### Problem to solve
Could you reproduce, word for word, everything below from the line containing "Podchaser (30, 2008)" down to the line containing "JioSavvan (29, 2024)", with both of those lines included and no others?

Exercise materials below:

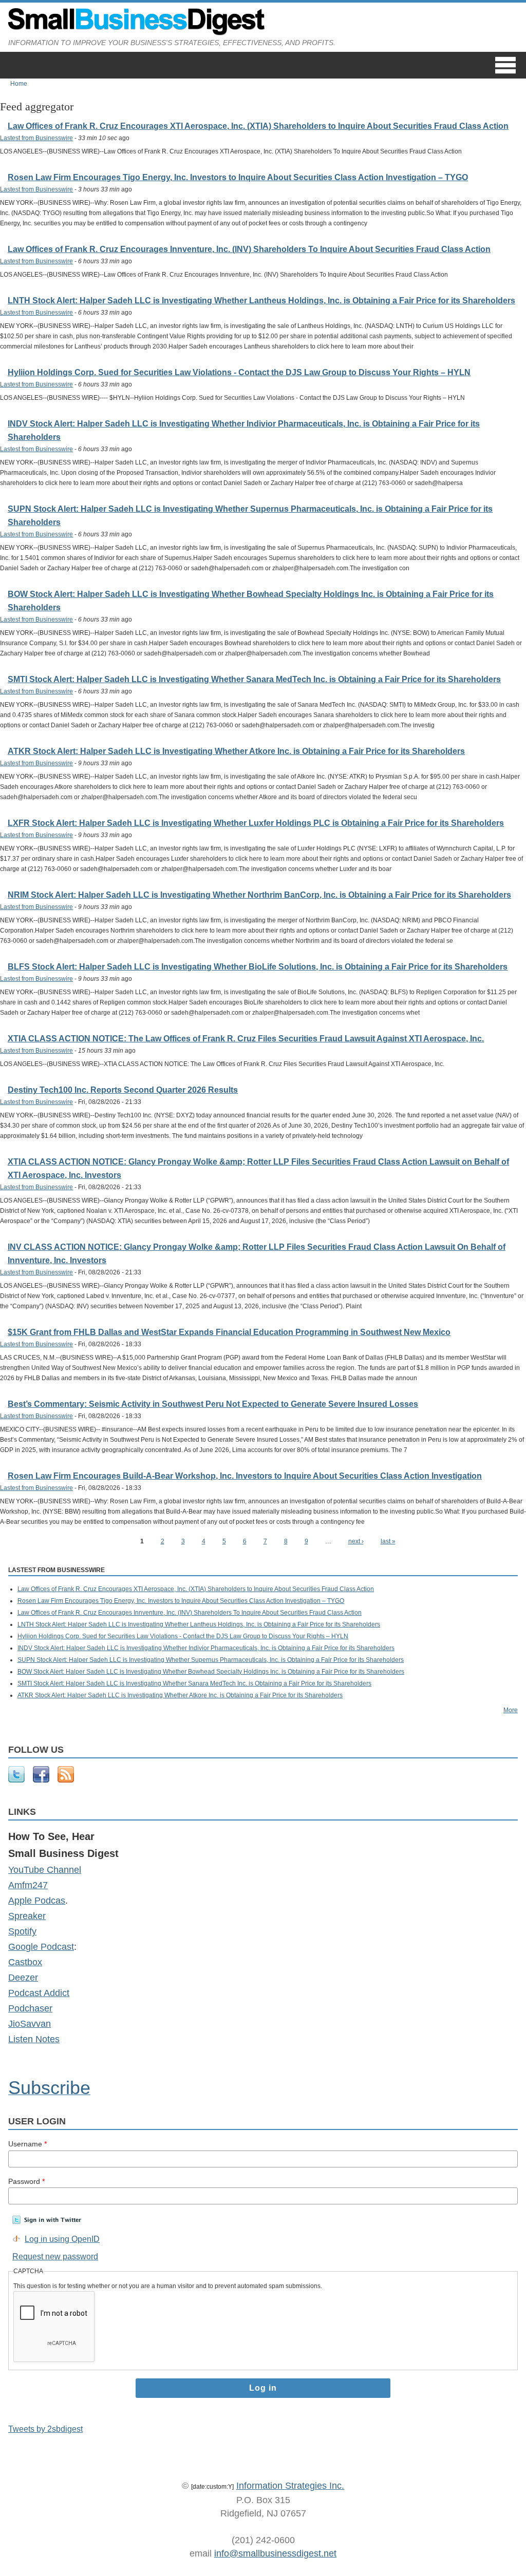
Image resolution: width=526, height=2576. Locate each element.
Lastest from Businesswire (36, 138)
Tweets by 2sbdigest (45, 2429)
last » (388, 1541)
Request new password (55, 2256)
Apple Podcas (36, 1900)
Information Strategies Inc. (290, 2486)
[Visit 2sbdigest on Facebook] (41, 1780)
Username (27, 2144)
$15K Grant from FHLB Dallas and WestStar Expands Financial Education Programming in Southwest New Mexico (229, 1332)
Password (26, 2181)
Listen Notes (34, 2039)
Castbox (25, 1962)
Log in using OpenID (62, 2239)
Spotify (22, 1931)
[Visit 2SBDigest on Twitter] (16, 1780)
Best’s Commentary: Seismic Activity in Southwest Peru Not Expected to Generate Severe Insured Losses (213, 1404)
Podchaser (30, 2008)
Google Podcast (41, 1947)
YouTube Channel (44, 1870)
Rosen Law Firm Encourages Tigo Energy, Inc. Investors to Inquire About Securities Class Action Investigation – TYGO (238, 177)
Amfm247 (28, 1885)
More (510, 1710)
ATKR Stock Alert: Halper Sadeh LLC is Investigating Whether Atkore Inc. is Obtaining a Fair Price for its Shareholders (236, 751)
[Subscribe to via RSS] (66, 1780)
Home (18, 83)
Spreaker (27, 1916)
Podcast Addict (38, 1993)
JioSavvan (29, 2024)
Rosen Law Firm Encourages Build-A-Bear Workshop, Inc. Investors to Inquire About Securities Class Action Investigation (245, 1475)
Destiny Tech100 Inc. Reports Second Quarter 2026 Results (123, 1090)
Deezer (23, 1977)
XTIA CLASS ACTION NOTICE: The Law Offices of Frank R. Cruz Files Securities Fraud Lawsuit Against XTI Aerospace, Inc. (246, 1038)
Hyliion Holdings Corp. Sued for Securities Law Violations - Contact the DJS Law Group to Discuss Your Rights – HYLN (239, 372)
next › (356, 1541)
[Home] (136, 33)
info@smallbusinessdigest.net (275, 2553)
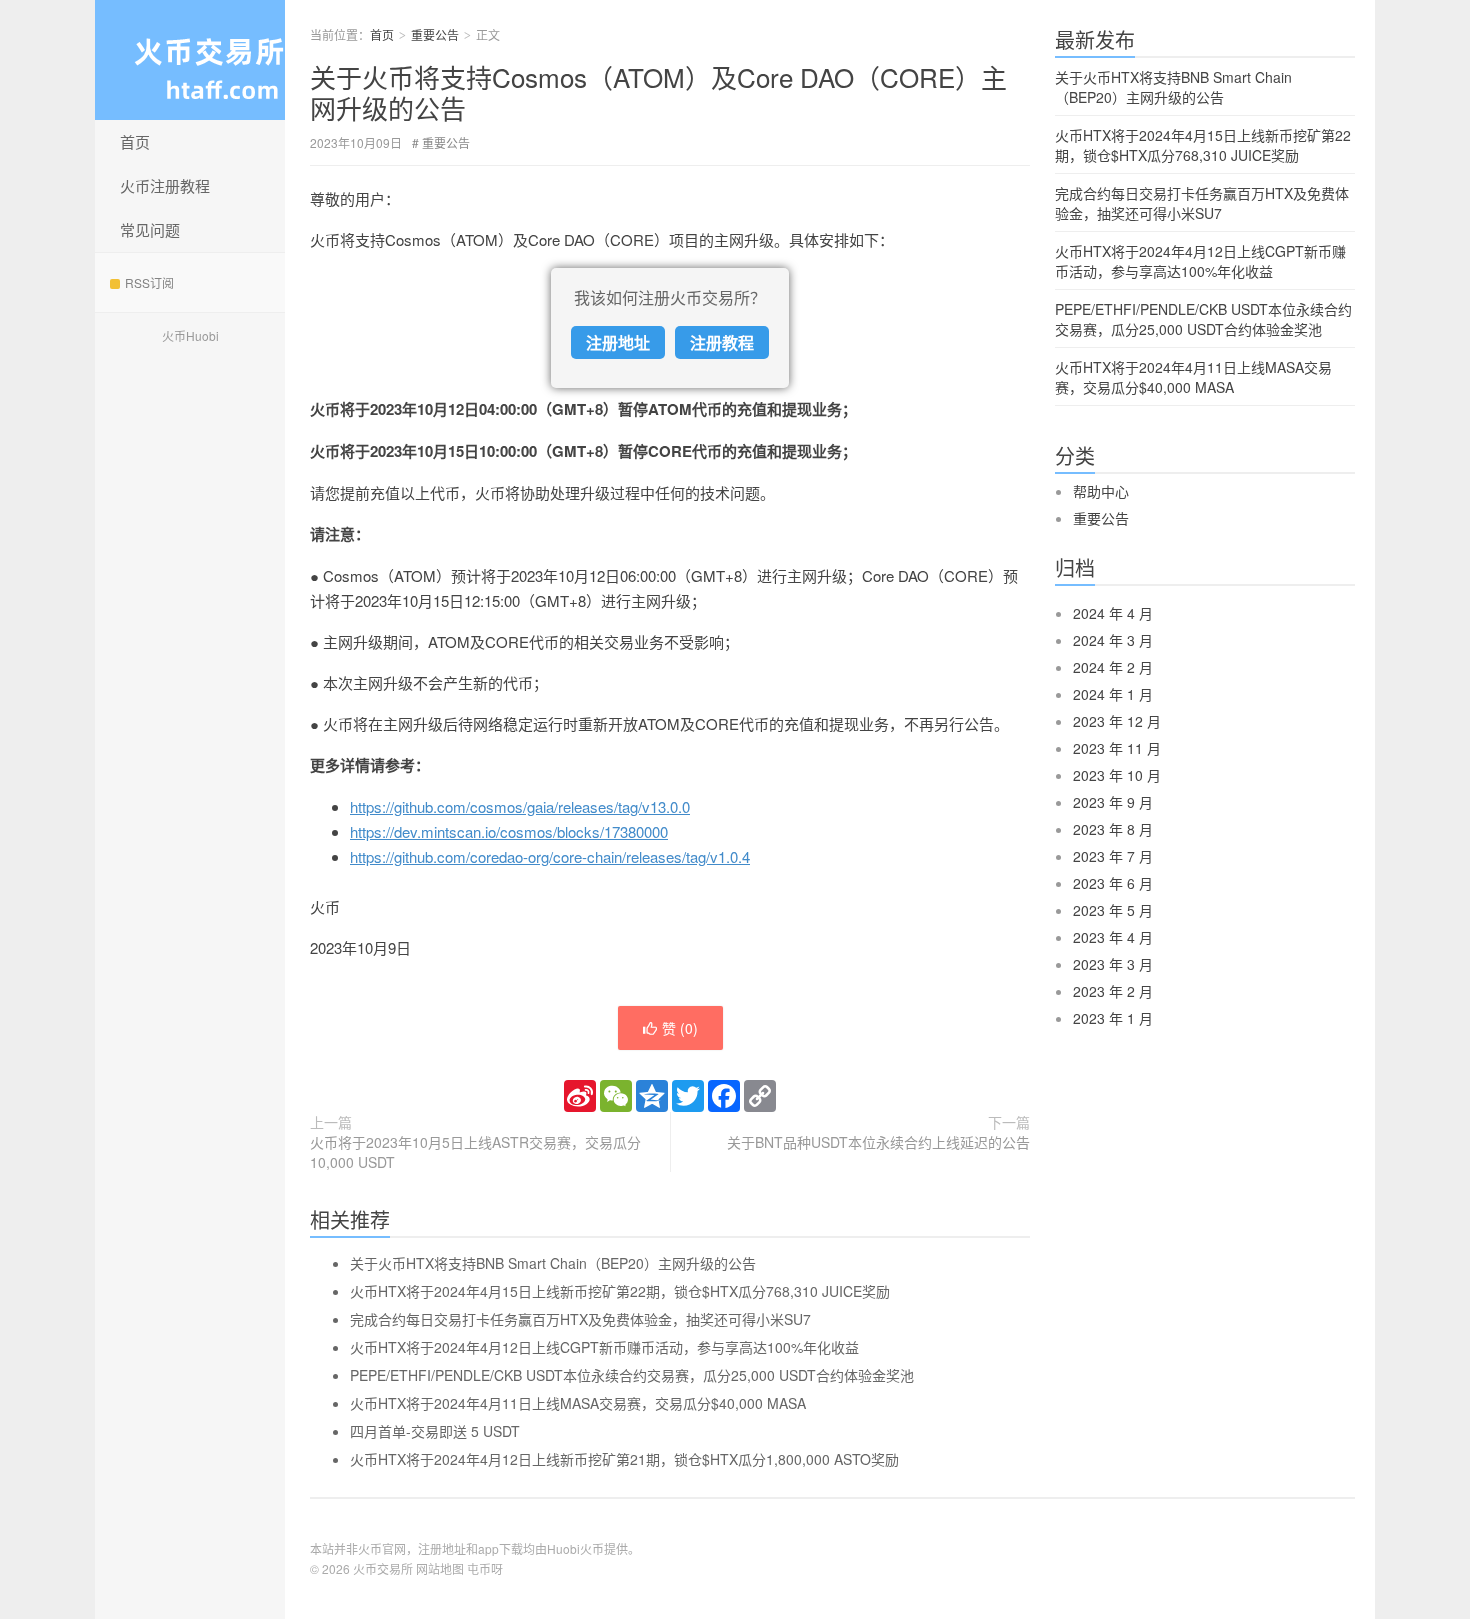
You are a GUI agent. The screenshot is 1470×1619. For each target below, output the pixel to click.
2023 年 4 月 (1113, 937)
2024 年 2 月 (1113, 667)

End of Exercise materials.

### Answer to this problem
Podchaser (30, 2008)
Google Podcast (41, 1947)
YouTube Channel (44, 1870)
Rosen Law Firm Encourages Tigo Energy, Inc. Investors to Inquire About Securities Class Action Investigation – TYGO (238, 177)
Amfm247 (28, 1885)
More (510, 1710)
ATKR Stock Alert: Halper Sadeh LLC is Investigating Whether Atkore Inc. is Obtaining a Fair Price for its Shareholders (236, 751)
[Subscribe to via RSS] (66, 1780)
Home (18, 83)
Spreaker (27, 1916)
Podcast Addict (38, 1993)
JioSavvan (29, 2024)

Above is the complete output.